At Harvard, Nini co-founded the Harvard College Georgian Student Association to promote Georgian culture on campus and served as a student researcher with the Davis Center's Program on Georgian Studies, focusing on the history of the Georgian diaspora in the United States. As an Alex Booth '30 fellow, she earned the opportunity to further her research on the Georgian diaspora in France, with particular emphasis on the historic community of Leuville-sur-Orge.
In addition to her work on diaspora studies, Nini defended an independent research project titled "Russia’s Renewed Imperialism in Georgia: Borderization and 'Creeping Occupation' at the Administrative Boundary Lines." She presented this work at the Davis Center's Undergraduate Colloquium on Russian and Eurasian Studies in 2024 and at the Russian, East European, and Eurasian Studies Northeast Network (REEESNe) Conference at Yale University in 2025. The paper was subsequently recognized as a finalist for Yale's James Billington Award.

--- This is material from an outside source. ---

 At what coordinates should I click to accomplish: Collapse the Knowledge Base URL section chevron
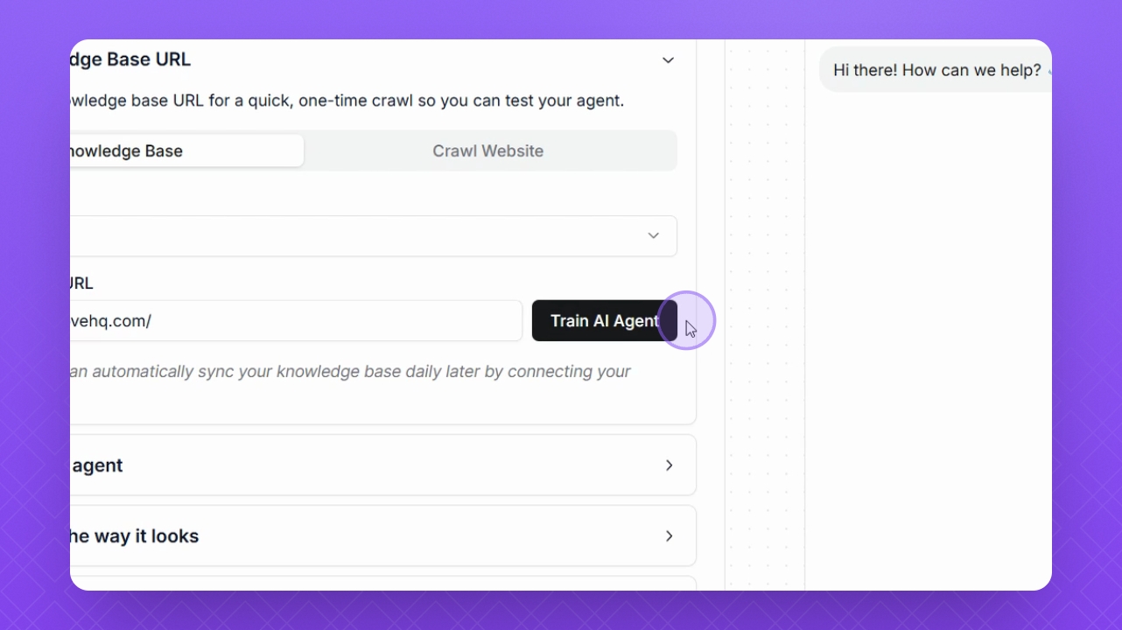(x=668, y=60)
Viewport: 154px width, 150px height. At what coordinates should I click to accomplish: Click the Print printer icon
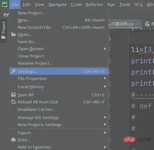pyautogui.click(x=13, y=140)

Another essay of Nini's, “Navigating the Complex Geopolitical Landscape Post Russia’s Invasion of Ukraine: Contemporary Geopolitical Shifts and the Utilization of Historical Trade Routes Connecting the Caspian to the Black Sea,” won the Marina Ledkovsky Prize for short-form writing, also awarded by Yale’s European Studies Council.
Nini is continuing her academic journey through postgraduate studies at the University of Oxford.